The massive Iraqi military operation to retake the city of Mosul from the Islamic State group has made more than 148,000 people homeless.
2 min read
17 January, 2017
Over 12,000 residents have been displaced in the last week [Getty]
The massive Iraqi military operation to retake the city of Mosul from the Islamic State group has made more than 148,000 people homeless.

Just over the past week itself, nearly 12,500 people have been forced to flee their homes, the United Nations revealed.

In a statement released on Monday night, the UN said the fighting over Iraq's second-largest city continues to inflict relatively high civilian casualties, with more than 1,500 wounded taken hospitals in the nearby city of Irbil for trauma care.

IS fighters have repeatedly targeted civilians trying to flee neighbourhoods still under militant control.

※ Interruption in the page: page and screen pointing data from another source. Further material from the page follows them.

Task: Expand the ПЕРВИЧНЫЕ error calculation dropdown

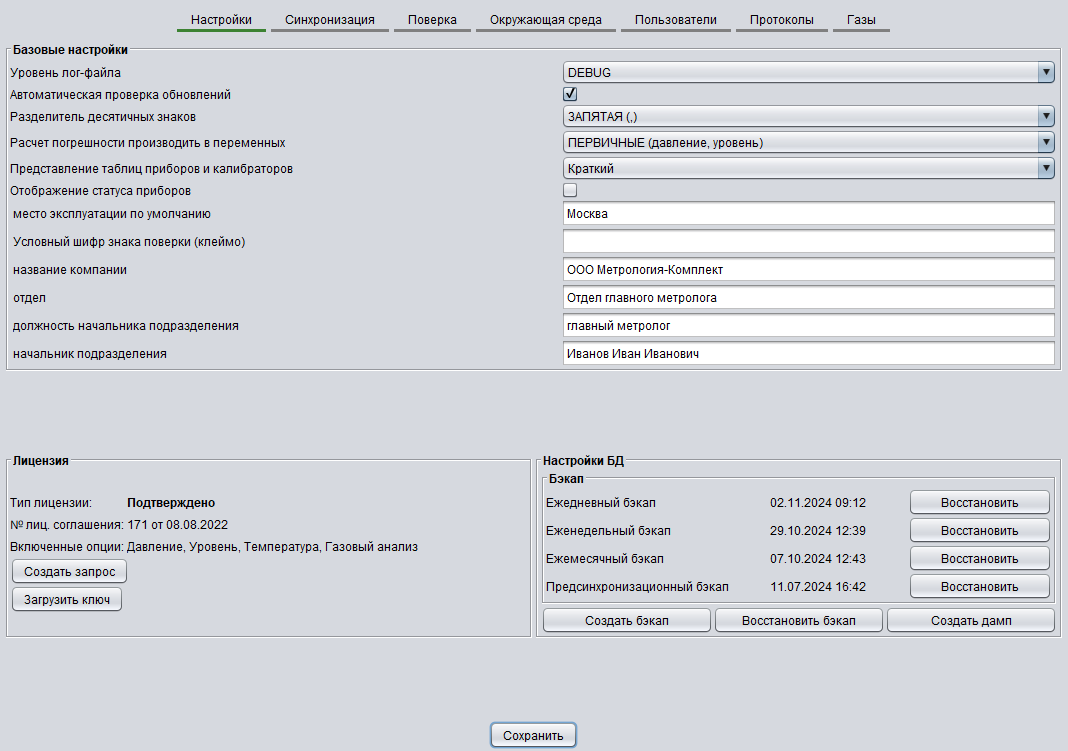Action: pos(808,143)
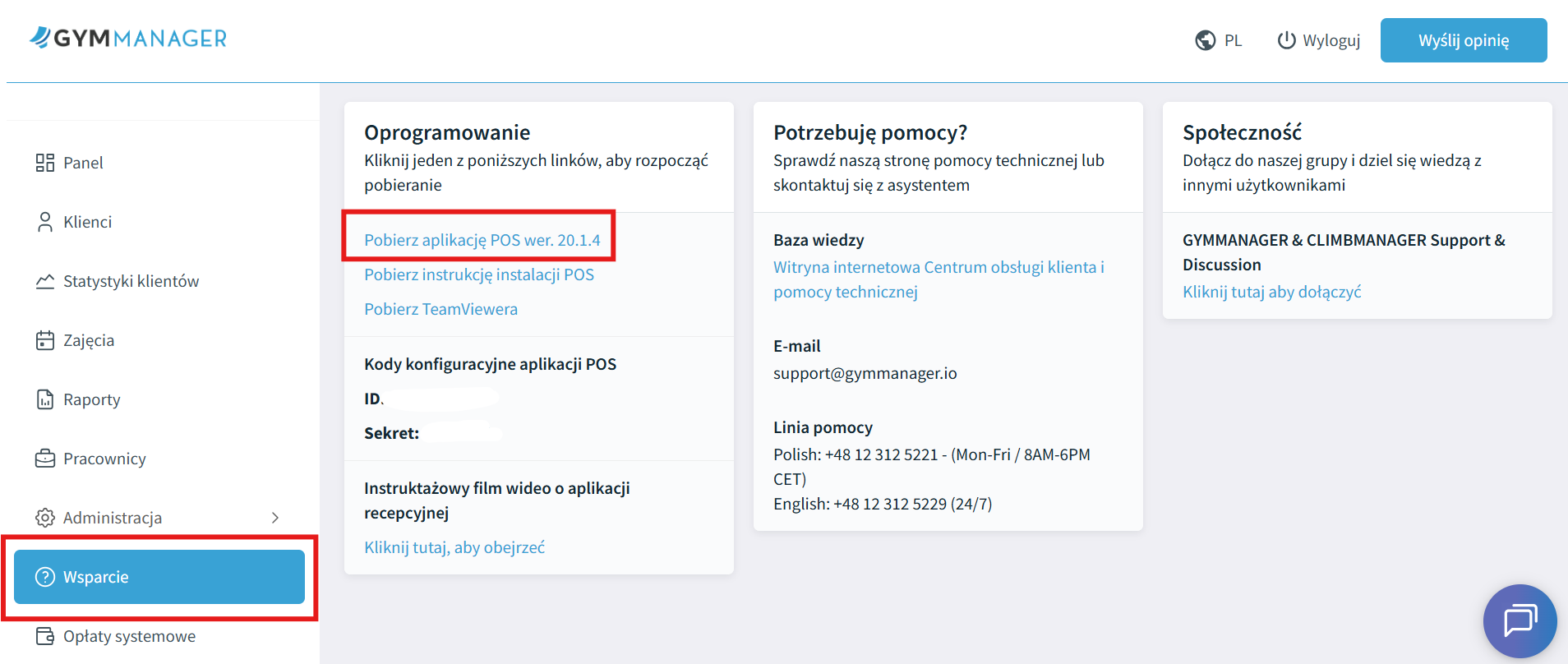Click the GymManager logo

[x=128, y=39]
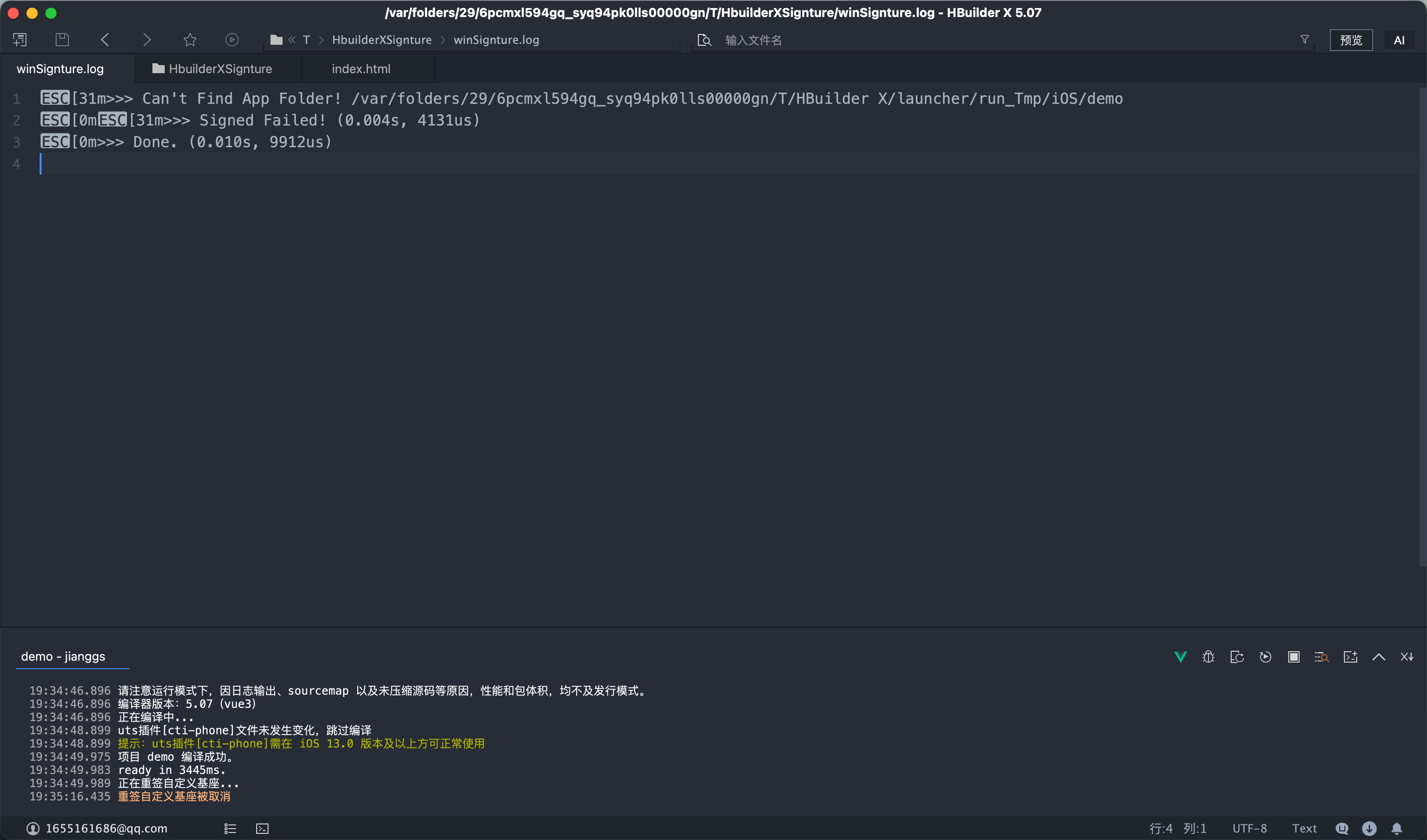This screenshot has height=840, width=1427.
Task: Open the UTF-8 encoding selector
Action: click(1249, 828)

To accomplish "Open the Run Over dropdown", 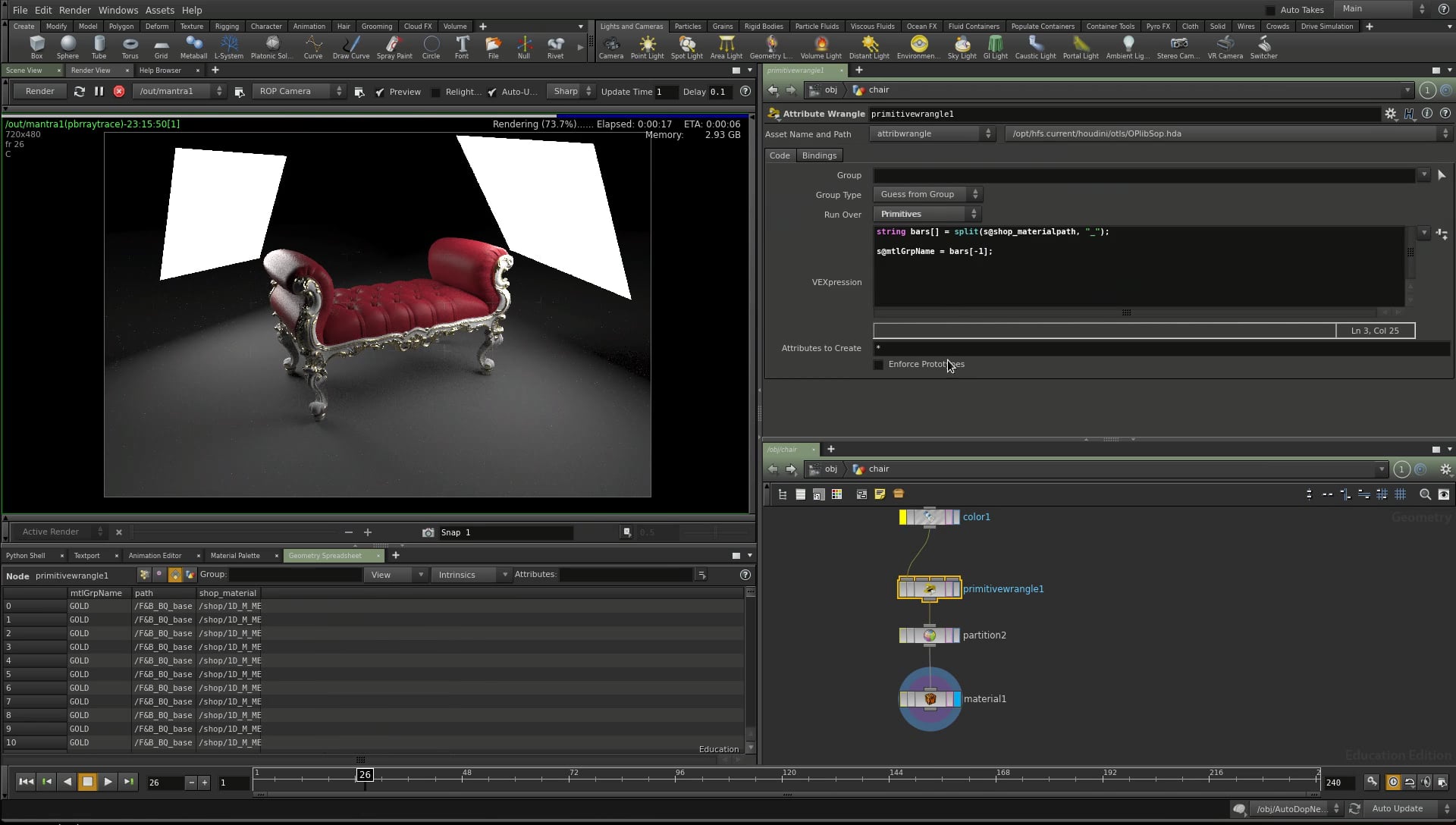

Nearly half of casualties in Iraq's battle for Mosul are civilians, more than triple the number expected.

Some 47 percent of the victims of the three-month war against the Islamic State group have been Iraqis caught in the crossfire, the UN estimated.

The figure comes as around 750,000 remain trapped in the western part of the city, still under IS control.

You would expect in a conflict like this that the number of civilian casualties would be around 15 percent, a high of 20 percent.

"What we're seeing in Mosul is that nearly 50 percent of all casualties are in fact civilians," said Lise Grande, the UN's humanitarian coordinator in Iraq.

When the military operation to uproot the extremist group from northern Iraq began on October 17, 1.5 million civilians were living in Mosul. In the eastern part of the city, where Iraqi forces say they have liberated 80 percent of the area, some 400,000 civilians must no longer tolerate the IS group.